AVAILABLE DATA »
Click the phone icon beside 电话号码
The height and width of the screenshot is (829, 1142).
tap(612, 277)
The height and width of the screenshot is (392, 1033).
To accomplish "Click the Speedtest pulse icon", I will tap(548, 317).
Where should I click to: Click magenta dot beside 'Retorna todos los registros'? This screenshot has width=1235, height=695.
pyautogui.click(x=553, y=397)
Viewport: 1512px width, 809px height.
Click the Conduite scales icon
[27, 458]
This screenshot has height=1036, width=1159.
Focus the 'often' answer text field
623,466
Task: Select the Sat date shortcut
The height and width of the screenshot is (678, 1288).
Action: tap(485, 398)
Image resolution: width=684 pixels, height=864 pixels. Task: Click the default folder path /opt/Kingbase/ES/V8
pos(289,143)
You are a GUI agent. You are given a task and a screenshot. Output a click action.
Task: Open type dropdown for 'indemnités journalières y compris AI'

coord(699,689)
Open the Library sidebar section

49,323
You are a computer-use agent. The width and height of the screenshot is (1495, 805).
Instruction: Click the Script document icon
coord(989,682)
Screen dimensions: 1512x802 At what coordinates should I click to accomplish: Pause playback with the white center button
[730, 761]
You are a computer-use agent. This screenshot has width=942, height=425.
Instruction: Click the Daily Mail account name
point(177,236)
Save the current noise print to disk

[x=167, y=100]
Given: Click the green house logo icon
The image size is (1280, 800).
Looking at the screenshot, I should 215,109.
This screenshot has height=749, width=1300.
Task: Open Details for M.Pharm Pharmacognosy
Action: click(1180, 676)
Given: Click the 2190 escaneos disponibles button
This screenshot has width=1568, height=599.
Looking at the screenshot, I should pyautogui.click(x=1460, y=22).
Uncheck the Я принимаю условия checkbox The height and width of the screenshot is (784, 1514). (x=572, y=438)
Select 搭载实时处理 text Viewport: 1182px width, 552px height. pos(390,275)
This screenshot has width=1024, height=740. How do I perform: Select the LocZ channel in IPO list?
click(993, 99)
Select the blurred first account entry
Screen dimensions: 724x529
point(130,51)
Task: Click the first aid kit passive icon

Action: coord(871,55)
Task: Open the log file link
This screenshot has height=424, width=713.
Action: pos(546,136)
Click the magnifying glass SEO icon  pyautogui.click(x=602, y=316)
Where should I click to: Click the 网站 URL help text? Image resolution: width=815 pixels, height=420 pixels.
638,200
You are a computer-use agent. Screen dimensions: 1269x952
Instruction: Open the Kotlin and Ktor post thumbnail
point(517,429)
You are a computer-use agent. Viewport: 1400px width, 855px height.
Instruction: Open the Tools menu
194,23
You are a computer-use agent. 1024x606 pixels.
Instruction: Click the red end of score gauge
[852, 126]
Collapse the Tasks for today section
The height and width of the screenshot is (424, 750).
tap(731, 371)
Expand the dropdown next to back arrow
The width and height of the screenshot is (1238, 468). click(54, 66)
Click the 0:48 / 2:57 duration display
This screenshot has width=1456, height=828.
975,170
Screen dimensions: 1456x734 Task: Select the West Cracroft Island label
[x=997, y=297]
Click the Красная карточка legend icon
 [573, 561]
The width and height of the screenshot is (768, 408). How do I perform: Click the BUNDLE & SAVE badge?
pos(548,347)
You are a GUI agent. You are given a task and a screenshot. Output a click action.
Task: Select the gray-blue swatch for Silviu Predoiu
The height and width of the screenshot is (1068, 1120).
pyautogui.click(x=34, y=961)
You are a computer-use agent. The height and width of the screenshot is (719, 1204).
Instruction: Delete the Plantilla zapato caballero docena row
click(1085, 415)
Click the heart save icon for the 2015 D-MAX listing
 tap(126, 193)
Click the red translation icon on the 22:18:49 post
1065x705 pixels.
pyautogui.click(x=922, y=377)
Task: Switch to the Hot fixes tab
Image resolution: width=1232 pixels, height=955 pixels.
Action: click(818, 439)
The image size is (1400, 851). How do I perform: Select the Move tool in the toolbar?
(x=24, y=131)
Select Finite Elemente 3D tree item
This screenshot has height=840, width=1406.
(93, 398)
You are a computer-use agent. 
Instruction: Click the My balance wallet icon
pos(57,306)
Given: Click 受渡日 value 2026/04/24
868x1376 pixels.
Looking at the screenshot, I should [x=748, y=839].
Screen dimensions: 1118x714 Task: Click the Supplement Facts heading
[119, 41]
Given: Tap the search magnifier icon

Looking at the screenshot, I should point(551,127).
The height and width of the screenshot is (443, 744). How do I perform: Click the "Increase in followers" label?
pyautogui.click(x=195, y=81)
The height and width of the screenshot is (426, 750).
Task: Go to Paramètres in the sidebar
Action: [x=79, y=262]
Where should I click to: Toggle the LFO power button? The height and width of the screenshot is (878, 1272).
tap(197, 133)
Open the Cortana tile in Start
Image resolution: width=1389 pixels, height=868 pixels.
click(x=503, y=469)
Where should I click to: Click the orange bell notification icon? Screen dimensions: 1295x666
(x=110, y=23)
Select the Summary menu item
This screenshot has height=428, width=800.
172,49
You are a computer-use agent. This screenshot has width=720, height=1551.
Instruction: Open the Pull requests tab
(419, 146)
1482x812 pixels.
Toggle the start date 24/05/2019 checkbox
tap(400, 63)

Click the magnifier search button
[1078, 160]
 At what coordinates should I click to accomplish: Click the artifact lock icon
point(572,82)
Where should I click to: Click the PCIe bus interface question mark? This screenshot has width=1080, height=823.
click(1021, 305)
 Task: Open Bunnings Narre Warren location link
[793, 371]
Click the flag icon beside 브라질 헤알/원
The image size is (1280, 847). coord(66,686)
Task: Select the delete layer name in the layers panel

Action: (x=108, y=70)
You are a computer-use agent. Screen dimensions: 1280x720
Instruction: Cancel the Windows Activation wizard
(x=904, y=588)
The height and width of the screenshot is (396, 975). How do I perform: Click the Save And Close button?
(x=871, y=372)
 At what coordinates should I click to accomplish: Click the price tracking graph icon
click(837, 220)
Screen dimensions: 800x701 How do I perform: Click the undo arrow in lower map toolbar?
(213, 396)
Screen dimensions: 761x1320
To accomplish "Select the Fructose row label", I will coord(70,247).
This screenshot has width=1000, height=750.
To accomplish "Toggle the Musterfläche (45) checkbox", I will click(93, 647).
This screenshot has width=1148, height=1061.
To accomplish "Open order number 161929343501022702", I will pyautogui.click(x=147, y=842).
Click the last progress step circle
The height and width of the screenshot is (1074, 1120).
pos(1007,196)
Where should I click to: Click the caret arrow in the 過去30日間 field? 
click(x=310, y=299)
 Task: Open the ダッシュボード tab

TRY IT » What is needed here is an exact copy of all the records above.

ANSWER TO THIS TASK »
Click the phone icon beside 电话号码
The height and width of the screenshot is (829, 1142).
tap(612, 277)
The height and width of the screenshot is (392, 1033).
To accomplish "Click the Speedtest pulse icon", I will tap(548, 317).
Where should I click to: Click magenta dot beside 'Retorna todos los registros'? This screenshot has width=1235, height=695.
pyautogui.click(x=553, y=397)
Viewport: 1512px width, 809px height.
Click the Conduite scales icon
[27, 458]
This screenshot has height=1036, width=1159.
Focus the 'often' answer text field
623,466
Task: Select the Sat date shortcut
The height and width of the screenshot is (678, 1288).
Action: tap(485, 398)
Image resolution: width=684 pixels, height=864 pixels. Task: Click the default folder path /opt/Kingbase/ES/V8
pos(289,143)
You are a GUI agent. You are given a task and a screenshot. Output a click action.
Task: Open type dropdown for 'indemnités journalières y compris AI'

coord(699,689)
Open the Library sidebar section

49,323
You are a computer-use agent. The width and height of the screenshot is (1495, 805).
Instruction: Click the Script document icon
coord(989,682)
Screen dimensions: 1512x802 At what coordinates should I click to accomplish: Pause playback with the white center button
[730, 761]
You are a computer-use agent. This screenshot has width=942, height=425.
Instruction: Click the Daily Mail account name
point(177,236)
Save the current noise print to disk

[x=167, y=100]
Given: Click the green house logo icon
The image size is (1280, 800).
Looking at the screenshot, I should 215,109.
This screenshot has height=749, width=1300.
Task: Open Details for M.Pharm Pharmacognosy
Action: click(1180, 676)
Given: Click the 2190 escaneos disponibles button
This screenshot has width=1568, height=599.
Looking at the screenshot, I should pyautogui.click(x=1460, y=22).
Uncheck the Я принимаю условия checkbox The height and width of the screenshot is (784, 1514). (x=572, y=438)
Select 搭载实时处理 text Viewport: 1182px width, 552px height. pos(390,275)
This screenshot has width=1024, height=740. How do I perform: Select the LocZ channel in IPO list?
click(993, 99)
Select the blurred first account entry
Screen dimensions: 724x529
point(130,51)
Task: Click the first aid kit passive icon

Action: coord(871,55)
Task: Open the log file link
This screenshot has height=424, width=713.
Action: pos(546,136)
Click the magnifying glass SEO icon  pyautogui.click(x=602, y=316)
Where should I click to: Click the 网站 URL help text? Image resolution: width=815 pixels, height=420 pixels.
638,200
You are a computer-use agent. Screen dimensions: 1269x952
Instruction: Open the Kotlin and Ktor post thumbnail
point(517,429)
You are a computer-use agent. Viewport: 1400px width, 855px height.
Instruction: Open the Tools menu
194,23
You are a computer-use agent. 1024x606 pixels.
Instruction: Click the red end of score gauge
[852, 126]
Collapse the Tasks for today section
The height and width of the screenshot is (424, 750).
tap(731, 371)
Expand the dropdown next to back arrow
The width and height of the screenshot is (1238, 468). click(54, 66)
Click the 0:48 / 2:57 duration display
This screenshot has width=1456, height=828.
975,170
Screen dimensions: 1456x734 Task: Select the West Cracroft Island label
[x=997, y=297]
Click the Красная карточка legend icon
 [573, 561]
The width and height of the screenshot is (768, 408). How do I perform: Click the BUNDLE & SAVE badge?
pos(548,347)
You are a GUI agent. You are given a task and a screenshot. Output a click action.
Task: Select the gray-blue swatch for Silviu Predoiu
The height and width of the screenshot is (1068, 1120).
pyautogui.click(x=34, y=961)
You are a computer-use agent. The height and width of the screenshot is (719, 1204).
Instruction: Delete the Plantilla zapato caballero docena row
click(1085, 415)
Click the heart save icon for the 2015 D-MAX listing
 tap(126, 193)
Click the red translation icon on the 22:18:49 post
1065x705 pixels.
pyautogui.click(x=922, y=377)
Task: Switch to the Hot fixes tab
Image resolution: width=1232 pixels, height=955 pixels.
Action: click(818, 439)
The image size is (1400, 851). How do I perform: Select the Move tool in the toolbar?
(x=24, y=131)
Select Finite Elemente 3D tree item
This screenshot has height=840, width=1406.
(93, 398)
You are a computer-use agent. 
Instruction: Click the My balance wallet icon
pos(57,306)
Given: Click 受渡日 value 2026/04/24
868x1376 pixels.
Looking at the screenshot, I should [x=748, y=839].
Screen dimensions: 1118x714 Task: Click the Supplement Facts heading
[119, 41]
Given: Tap the search magnifier icon

Looking at the screenshot, I should point(551,127).
The height and width of the screenshot is (443, 744). How do I perform: Click the "Increase in followers" label?
pyautogui.click(x=195, y=81)
The height and width of the screenshot is (426, 750).
Task: Go to Paramètres in the sidebar
Action: [x=79, y=262]
Where should I click to: Toggle the LFO power button? The height and width of the screenshot is (878, 1272).
tap(197, 133)
Open the Cortana tile in Start
Image resolution: width=1389 pixels, height=868 pixels.
click(x=503, y=469)
Where should I click to: Click the orange bell notification icon? Screen dimensions: 1295x666
(x=110, y=23)
Select the Summary menu item
This screenshot has height=428, width=800.
172,49
You are a computer-use agent. This screenshot has width=720, height=1551.
Instruction: Open the Pull requests tab
(419, 146)
1482x812 pixels.
Toggle the start date 24/05/2019 checkbox
tap(400, 63)

Click the magnifier search button
[1078, 160]
 At what coordinates should I click to accomplish: Click the artifact lock icon
point(572,82)
Where should I click to: Click the PCIe bus interface question mark? This screenshot has width=1080, height=823.
click(1021, 305)
 Task: Open Bunnings Narre Warren location link
[793, 371]
Click the flag icon beside 브라질 헤알/원
The image size is (1280, 847). coord(66,686)
Task: Select the delete layer name in the layers panel

Action: (x=108, y=70)
You are a computer-use agent. Screen dimensions: 1280x720
Instruction: Cancel the Windows Activation wizard
(x=904, y=588)
The height and width of the screenshot is (396, 975). How do I perform: Click the Save And Close button?
(x=871, y=372)
 At what coordinates should I click to accomplish: Click the price tracking graph icon
click(837, 220)
Screen dimensions: 800x701 How do I perform: Click the undo arrow in lower map toolbar?
(213, 396)
Screen dimensions: 761x1320
To accomplish "Select the Fructose row label", I will coord(70,247).
This screenshot has width=1000, height=750.
To accomplish "Toggle the Musterfläche (45) checkbox", I will click(93, 647).
This screenshot has width=1148, height=1061.
To accomplish "Open order number 161929343501022702", I will pyautogui.click(x=147, y=842).
Click the last progress step circle
The height and width of the screenshot is (1074, 1120).
pos(1007,196)
Where should I click to: Click the caret arrow in the 過去30日間 field? 
click(x=310, y=299)
 Task: Open the ダッシュボード tab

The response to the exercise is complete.